Simplified Explanation

The learning apparatus described in the patent application is designed to improve the performance of a score function through machine learning. It achieves this by selecting training data with positive or negative labels and calculating scores for each data point using the score function. The apparatus then determines the minimum score for the positive-labeled data and the maximum score for the negative-labeled data.

The apparatus includes a pair generation unit that selects training data with scores equal to or higher than the minimum score and equal to or lower than the maximum score. It generates pairs consisting of a positive example and a negative example. The optimization unit updates a parameter of the score function through machine learning to increase the number of pairs where the score of the positive-labeled data is higher than the score of the negative-labeled data.

  • The learning apparatus calculates scores for training data using a score function.
  • It determines the minimum score for positive-labeled data and the maximum score for negative-labeled data.
  • The pair generation unit selects training data within the score range and generates pairs of positive and negative examples.
  • The optimization unit updates a parameter of the score function through machine learning to increase the number of pairs where the positive example has a higher score than the negative example.

Potential applications of this technology:

  • Improving the performance of recommendation systems by learning from user preferences and feedback.
  • Enhancing the accuracy of sentiment analysis in natural language processing tasks.
  • Optimizing search engine ranking algorithms by learning from user interactions and relevance feedback.
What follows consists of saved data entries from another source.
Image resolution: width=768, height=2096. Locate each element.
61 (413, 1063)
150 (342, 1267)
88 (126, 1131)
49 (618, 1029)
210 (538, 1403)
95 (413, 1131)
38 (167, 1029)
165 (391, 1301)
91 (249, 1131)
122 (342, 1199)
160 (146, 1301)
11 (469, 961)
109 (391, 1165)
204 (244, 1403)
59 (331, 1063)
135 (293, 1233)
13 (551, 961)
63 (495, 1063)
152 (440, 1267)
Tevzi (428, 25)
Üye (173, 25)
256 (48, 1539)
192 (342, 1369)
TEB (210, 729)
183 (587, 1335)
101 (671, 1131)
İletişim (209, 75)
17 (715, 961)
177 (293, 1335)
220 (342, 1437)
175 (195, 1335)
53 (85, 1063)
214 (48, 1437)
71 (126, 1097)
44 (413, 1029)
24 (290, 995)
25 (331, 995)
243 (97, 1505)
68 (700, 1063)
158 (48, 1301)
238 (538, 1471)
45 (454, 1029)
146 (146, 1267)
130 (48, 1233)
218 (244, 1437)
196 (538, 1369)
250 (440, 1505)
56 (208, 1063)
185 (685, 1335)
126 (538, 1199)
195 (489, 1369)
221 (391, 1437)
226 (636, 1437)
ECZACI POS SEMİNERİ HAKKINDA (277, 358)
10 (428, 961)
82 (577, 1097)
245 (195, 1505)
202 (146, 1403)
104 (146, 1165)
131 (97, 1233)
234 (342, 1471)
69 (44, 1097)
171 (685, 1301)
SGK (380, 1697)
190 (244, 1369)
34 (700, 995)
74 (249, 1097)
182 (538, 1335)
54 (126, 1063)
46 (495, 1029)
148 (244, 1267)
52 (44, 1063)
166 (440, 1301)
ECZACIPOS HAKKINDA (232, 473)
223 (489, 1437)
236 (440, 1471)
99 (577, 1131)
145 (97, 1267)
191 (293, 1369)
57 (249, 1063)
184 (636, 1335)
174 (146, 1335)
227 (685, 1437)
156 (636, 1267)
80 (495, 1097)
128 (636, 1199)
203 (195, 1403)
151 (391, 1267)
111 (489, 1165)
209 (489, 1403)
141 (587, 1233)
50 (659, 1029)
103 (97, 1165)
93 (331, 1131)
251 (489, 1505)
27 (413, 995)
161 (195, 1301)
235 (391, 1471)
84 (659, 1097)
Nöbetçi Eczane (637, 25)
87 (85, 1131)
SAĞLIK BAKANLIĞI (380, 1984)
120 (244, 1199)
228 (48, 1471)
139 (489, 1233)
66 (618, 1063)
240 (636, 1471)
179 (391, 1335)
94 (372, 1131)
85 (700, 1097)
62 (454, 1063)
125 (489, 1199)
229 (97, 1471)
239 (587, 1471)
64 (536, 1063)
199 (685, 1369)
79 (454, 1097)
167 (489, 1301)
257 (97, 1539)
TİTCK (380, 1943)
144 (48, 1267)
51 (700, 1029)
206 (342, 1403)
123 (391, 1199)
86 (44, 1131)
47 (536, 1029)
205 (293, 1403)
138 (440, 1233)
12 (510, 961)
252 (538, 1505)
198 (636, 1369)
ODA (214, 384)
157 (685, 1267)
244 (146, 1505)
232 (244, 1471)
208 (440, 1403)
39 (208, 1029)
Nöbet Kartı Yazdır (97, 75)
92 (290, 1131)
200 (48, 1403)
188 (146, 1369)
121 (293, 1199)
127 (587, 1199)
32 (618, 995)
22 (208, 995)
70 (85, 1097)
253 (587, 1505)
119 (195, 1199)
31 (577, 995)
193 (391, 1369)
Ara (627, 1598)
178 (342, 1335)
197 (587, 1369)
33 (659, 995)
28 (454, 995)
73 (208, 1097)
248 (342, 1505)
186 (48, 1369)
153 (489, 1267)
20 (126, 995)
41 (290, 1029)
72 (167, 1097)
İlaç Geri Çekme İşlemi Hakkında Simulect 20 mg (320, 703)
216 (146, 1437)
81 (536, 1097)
Problems solved by this technology:

  • Addressing the challenge of accurately ranking and recommending items based on user preferences.
  • Overcoming the limitations of traditional score functions in capturing complex patterns and relationships in data.
  • Improving the discrimination power of machine learning models in binary classification tasks.

Benefits of this technology:

  • Enhanced accuracy and performance of score functions in various applications.
  • Improved user experience through more personalized recommendations and search results.
  • Increased efficiency and effectiveness of machine learning models in binary classification tasks.


Original Abstract Submitted

A learning apparatus includes: a score calculation unit that calculates scores by inputting training data with positive or negative labels to a score function; a score specification unit that specifies the lowest one of the scores for the training data with positive labels as a minimum score, and specifies the highest one of the scores for the training data with negative labels as a maximum score; a pair generation unit that selects training data for which the scores are equal to or higher than the minimum and equal to or lower than the maximum, and generates pairs of a positive example and a negative example, and an optimization unit that updates a parameter of the score function through machine learning so as to increase the number of pairs in which a score of training data with positive label is higher than a score of training data with negative label.